Spectroscopy with Webb

While images of the Universe excite and inspire the public and astronomers alike, spectroscopy is a fundamental tool used by astronomers to study the Universe. Spectrographs provide scientists with the data needed to analyse the materials that make up stars, nebulae, galaxies and the atmospheres of planets. 

Light that enters the telescope is split into its different wavelengths by a grating, forming a spectrum. This spectrum is then focused onto a detector. Light from each chemical element has a unique spectrum, like a fingerprint. The spectrum’s pattern is analysed by astronomers to decipher which atoms and molecules are present in the source of light, and thereby to understand the various physical and chemical characteristics of the source.

 

Spectroscopy diagram

 

Webb’s NIRSpec and MIRI instruments make spectroscopic observations of extended and complex targets (such as galaxies, nebulae, or crowded fields of stars or galaxies) in one single shot.
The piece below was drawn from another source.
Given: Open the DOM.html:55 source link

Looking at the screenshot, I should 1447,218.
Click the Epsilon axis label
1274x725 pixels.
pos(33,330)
One technology they use is that of `integral field units' (IFUs), which use an image-slicing technique to reorganise the signal from a two-dimensional image of the sky into a set of slices. These slices are fed to a spectrograph that generates a spectrum for each pixel and they are then arranged into a data cube. This cube is a stack of many images of the same target, each at a different wavelength, and provides a comprehensive overview of the whole object under study. 

 

Another technique is used by NIRSpec's multi-object mode, which uses roughly a quarter of a million tiny configurable shutters, each the width of a human hair, to conduct simultaneous spectroscopic observations of multiple sources in a single exposure. In this mode, Webb will be able to obtain spectra of up to 200 targets at once.